Real Madrid Club de Futbol
- President: Santiago Bernabéu
- Manager: Jacinto Quincoces (until 1 January 1948) Baltasar Albeniz (until 25 January 1948) Michael Keeping
- Stadium: Metropolitano (until 18 December 1947) Nuevo Chamartín
- Primera Division: 11th
- Copa del Generalísimo: Round of 16
- Copa Eva Duarte: Winners
- Top goalscorer: Luis Molowny (9)
| Home colours | Away colours |
- ← 1946–471948–49 →

= 1947–48 Real Madrid CF season =

45th season in existence of Real Madrid CF

The 1947–48 season was Real Madrid Club de Fútbol's 45th season in existence and the club's 16th consecutive season in the top flight of Spanish football.

==Summary==
The season is best remembered as the worst league performance by the club in its history finishing on 11th spot avoiding relegation on the last round of the season in spite of a great campaign of midfielder Luis Molowny scoring nine goals.

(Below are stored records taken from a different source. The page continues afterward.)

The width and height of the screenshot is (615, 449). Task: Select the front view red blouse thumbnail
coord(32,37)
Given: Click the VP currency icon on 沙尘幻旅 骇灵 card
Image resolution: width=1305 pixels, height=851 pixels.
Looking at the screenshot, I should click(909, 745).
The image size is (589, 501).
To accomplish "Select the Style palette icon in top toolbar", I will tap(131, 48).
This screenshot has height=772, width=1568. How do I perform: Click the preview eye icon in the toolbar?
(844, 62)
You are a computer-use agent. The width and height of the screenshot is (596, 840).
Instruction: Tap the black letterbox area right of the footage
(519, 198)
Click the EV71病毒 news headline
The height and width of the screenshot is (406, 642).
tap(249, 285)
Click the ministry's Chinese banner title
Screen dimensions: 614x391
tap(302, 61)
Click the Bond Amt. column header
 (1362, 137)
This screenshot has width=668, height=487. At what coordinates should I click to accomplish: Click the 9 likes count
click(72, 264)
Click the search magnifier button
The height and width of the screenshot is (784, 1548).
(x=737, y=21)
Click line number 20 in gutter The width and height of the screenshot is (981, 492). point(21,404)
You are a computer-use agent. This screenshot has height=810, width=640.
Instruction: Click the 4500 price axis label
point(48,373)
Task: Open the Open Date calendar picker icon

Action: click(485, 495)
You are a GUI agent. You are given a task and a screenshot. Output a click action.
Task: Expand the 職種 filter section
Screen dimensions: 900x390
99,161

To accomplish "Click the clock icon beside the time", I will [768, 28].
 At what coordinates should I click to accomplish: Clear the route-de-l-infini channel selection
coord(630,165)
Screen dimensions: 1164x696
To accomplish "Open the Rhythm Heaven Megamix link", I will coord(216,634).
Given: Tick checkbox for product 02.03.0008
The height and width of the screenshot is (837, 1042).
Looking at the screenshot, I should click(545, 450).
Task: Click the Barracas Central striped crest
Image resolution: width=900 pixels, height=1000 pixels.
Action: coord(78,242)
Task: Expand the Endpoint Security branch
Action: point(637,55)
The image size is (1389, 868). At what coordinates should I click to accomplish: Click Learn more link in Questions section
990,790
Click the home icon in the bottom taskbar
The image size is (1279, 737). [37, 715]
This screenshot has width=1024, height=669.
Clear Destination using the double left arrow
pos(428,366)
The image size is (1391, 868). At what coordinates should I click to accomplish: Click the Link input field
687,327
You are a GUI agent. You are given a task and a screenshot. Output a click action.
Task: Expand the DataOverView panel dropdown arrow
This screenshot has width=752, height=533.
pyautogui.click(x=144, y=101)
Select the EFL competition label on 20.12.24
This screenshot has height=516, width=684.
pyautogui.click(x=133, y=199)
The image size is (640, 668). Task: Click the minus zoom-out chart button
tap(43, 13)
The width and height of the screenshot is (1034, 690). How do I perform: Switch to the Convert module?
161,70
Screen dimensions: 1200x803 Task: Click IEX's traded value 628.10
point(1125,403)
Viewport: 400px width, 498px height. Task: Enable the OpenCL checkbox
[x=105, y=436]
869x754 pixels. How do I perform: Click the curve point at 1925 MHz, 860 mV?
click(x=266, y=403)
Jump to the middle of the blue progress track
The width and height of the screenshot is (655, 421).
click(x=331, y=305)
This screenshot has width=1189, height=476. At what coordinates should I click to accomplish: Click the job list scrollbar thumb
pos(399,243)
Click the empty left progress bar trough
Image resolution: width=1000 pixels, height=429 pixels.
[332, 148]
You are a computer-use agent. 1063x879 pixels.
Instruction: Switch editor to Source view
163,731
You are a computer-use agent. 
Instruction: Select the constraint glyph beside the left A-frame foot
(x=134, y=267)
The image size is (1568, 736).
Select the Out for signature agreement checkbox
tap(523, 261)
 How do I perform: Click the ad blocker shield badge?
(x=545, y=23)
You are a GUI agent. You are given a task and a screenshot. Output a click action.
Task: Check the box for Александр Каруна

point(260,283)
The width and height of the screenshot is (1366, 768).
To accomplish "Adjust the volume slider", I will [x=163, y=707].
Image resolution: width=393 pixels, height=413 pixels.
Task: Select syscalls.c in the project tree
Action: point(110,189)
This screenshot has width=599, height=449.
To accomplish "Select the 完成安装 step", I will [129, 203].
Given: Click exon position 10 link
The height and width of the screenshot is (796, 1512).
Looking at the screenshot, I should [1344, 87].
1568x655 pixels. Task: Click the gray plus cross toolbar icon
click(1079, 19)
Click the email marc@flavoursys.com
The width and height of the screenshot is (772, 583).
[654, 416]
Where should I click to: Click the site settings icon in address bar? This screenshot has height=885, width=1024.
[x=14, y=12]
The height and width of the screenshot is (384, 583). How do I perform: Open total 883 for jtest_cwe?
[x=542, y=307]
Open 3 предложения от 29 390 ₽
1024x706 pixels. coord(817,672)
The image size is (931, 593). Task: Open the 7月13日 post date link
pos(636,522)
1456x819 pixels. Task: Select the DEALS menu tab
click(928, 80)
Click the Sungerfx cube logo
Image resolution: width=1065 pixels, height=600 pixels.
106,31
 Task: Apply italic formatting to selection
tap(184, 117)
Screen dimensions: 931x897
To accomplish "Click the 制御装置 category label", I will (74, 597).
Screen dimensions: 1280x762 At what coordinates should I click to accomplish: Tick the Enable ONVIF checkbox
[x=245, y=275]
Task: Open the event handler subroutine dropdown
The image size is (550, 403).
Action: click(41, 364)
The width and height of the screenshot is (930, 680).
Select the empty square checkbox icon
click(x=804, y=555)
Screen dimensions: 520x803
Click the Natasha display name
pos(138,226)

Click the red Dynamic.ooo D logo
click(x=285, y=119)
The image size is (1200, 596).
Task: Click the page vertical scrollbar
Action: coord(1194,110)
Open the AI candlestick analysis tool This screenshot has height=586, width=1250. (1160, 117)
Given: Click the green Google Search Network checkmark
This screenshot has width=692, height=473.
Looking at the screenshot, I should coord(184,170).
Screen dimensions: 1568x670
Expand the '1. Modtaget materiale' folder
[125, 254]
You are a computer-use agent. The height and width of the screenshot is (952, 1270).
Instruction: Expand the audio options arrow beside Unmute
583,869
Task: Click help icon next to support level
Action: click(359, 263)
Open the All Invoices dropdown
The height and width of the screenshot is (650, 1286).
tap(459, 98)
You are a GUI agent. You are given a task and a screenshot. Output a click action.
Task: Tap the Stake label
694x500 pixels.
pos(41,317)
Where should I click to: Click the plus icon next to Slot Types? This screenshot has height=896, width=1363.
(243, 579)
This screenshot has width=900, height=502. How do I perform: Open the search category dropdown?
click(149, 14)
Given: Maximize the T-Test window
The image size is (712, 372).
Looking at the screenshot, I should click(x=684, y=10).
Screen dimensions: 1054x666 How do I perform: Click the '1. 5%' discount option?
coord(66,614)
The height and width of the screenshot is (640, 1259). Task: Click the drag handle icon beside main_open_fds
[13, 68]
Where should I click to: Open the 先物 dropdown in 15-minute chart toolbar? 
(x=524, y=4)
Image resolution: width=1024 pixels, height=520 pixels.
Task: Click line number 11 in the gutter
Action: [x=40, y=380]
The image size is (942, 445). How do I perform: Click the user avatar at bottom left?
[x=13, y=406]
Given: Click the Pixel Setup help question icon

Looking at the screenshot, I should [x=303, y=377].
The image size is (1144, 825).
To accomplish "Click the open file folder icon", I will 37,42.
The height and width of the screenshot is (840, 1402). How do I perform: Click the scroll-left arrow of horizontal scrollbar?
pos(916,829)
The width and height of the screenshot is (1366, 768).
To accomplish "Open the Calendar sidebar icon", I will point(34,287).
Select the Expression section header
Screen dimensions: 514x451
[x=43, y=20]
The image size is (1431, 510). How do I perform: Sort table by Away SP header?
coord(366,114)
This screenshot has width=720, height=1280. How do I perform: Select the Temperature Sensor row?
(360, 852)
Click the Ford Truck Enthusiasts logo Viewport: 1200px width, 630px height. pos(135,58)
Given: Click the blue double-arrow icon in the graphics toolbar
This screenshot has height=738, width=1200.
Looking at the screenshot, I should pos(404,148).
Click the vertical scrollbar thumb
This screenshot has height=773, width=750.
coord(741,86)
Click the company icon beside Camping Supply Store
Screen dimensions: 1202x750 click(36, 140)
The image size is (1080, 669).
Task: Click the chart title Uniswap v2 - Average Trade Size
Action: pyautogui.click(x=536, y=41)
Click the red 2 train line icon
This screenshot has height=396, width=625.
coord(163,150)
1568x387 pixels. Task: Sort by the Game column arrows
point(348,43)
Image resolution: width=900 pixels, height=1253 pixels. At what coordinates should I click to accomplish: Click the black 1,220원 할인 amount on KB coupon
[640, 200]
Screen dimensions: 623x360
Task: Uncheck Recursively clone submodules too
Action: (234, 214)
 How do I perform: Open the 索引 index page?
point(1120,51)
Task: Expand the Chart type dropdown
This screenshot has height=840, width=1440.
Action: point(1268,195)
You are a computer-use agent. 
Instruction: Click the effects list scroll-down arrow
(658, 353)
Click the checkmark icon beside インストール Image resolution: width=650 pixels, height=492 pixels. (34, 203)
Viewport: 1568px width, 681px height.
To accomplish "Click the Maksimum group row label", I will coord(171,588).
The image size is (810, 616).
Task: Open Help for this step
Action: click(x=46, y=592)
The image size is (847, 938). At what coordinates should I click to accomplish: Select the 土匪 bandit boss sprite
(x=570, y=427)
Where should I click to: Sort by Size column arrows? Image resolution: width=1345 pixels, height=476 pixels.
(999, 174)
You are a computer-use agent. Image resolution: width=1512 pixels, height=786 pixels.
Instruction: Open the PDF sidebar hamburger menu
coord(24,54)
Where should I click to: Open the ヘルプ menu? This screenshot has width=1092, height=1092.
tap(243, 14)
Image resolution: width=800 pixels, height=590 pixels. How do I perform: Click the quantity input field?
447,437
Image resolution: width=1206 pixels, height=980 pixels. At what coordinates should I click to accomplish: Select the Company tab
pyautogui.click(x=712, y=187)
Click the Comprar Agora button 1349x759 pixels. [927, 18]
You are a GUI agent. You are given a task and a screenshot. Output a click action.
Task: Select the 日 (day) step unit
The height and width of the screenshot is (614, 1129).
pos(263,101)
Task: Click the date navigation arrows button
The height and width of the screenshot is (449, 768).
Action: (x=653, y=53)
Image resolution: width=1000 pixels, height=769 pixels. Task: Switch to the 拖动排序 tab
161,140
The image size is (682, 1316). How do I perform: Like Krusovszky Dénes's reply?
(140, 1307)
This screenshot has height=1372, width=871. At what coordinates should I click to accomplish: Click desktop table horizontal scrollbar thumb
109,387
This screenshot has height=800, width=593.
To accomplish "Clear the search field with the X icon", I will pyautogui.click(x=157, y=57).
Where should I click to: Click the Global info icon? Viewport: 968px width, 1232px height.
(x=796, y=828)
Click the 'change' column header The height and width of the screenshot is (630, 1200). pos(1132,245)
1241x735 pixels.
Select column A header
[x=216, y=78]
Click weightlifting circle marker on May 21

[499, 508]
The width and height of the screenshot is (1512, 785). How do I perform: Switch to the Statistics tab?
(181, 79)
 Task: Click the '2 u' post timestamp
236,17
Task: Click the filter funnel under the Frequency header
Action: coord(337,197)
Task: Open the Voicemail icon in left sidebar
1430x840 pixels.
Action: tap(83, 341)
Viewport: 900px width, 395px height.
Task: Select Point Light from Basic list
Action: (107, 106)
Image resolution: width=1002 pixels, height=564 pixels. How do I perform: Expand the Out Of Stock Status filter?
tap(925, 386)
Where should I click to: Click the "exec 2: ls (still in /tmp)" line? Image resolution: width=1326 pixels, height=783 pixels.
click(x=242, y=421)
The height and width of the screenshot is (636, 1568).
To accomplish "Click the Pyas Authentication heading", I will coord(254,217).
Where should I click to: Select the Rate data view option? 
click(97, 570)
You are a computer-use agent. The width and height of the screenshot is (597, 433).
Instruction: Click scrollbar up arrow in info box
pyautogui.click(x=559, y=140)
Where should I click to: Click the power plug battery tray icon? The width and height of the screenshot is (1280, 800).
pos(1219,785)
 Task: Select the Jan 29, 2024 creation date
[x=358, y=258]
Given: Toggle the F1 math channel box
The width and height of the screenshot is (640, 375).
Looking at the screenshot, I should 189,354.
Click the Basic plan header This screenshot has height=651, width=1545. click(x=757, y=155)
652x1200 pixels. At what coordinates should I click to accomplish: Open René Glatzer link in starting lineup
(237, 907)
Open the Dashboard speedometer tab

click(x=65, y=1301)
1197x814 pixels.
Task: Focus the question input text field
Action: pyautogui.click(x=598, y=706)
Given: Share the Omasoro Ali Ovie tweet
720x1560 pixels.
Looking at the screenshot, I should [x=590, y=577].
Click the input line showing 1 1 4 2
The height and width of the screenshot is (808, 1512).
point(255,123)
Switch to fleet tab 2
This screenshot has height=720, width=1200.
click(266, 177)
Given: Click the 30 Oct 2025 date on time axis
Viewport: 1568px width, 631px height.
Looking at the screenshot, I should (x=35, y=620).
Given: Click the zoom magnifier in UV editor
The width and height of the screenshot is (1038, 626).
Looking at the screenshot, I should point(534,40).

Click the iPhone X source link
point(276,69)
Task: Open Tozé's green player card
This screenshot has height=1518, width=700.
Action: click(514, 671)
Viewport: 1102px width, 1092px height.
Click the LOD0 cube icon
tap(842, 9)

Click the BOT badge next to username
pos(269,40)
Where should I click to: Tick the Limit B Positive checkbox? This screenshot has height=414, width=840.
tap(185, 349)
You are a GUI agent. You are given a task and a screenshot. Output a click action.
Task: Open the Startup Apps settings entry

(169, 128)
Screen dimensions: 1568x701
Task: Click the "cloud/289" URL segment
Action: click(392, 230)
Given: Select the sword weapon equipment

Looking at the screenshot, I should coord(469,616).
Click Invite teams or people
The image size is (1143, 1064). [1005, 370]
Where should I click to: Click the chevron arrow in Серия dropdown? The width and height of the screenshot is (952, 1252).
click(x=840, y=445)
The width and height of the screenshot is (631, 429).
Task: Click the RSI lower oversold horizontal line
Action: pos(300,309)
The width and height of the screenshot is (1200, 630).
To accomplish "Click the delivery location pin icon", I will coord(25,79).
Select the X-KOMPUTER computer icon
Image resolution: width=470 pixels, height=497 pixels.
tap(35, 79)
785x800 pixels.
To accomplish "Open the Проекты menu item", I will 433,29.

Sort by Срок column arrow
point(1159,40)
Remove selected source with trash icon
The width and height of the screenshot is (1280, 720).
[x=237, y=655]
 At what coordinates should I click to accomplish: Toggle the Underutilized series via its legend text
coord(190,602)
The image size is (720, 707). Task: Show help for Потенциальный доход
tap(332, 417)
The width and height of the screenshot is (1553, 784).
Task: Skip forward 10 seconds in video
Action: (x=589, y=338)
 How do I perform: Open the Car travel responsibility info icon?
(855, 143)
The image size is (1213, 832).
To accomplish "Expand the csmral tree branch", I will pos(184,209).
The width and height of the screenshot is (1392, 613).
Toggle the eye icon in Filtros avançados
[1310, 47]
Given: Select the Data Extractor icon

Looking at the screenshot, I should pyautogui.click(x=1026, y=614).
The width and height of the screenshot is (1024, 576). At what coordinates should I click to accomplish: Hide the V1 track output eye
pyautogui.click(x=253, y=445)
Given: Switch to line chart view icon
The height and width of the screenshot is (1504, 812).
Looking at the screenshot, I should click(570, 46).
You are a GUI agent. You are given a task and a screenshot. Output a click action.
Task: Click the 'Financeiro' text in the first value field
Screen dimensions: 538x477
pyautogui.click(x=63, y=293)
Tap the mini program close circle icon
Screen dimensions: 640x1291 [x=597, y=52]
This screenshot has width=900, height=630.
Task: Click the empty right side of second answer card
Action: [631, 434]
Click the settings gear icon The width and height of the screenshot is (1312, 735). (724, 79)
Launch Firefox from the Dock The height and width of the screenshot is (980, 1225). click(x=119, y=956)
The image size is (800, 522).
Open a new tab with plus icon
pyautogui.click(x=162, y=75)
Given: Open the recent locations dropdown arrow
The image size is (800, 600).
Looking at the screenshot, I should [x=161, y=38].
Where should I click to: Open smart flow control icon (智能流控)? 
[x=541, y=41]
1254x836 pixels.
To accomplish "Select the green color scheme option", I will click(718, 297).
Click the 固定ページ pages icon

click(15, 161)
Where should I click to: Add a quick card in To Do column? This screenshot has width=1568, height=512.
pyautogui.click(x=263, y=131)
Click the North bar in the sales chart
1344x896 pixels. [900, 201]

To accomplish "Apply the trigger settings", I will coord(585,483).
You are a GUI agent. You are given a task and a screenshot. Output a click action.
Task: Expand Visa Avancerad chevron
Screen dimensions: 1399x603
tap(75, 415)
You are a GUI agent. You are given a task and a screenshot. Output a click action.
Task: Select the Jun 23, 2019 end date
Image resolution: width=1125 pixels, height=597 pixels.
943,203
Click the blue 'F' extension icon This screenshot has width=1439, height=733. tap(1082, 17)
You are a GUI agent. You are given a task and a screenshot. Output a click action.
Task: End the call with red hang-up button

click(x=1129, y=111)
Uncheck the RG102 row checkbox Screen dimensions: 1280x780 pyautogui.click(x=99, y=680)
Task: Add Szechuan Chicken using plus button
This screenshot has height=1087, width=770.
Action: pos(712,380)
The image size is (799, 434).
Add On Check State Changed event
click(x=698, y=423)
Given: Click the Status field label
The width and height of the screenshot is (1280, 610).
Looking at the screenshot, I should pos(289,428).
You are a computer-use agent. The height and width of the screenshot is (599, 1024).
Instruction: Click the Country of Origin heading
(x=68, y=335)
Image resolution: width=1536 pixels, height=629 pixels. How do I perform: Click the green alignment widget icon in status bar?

Real Madrid wore squad numbers on their jerseys in the match against Atlético Madrid at the Estadio Metropolitano de Madrid on 23 November 1947, becoming the first team in La Liga to do so.

After three years of construction "Nuevo Chamartín" (New Chamartín Stadium) was inaugurated on 14 December 1947 with a match between Real Madrid and the Portuguese side Os Belenenses. The stadium had an initial capacity of 75,145 spectators.

Meanwhile, the club fired two managers until Michael Keeping was signed for the second part of the season improving the path for the squad included a controversial 1–1 against top-league team Atlético Madrid. The squad could reach a victory on 11 April 1948 against Real Oviedo 2–0 with a superb performance of Pruden saving Real Madrid from a relegation.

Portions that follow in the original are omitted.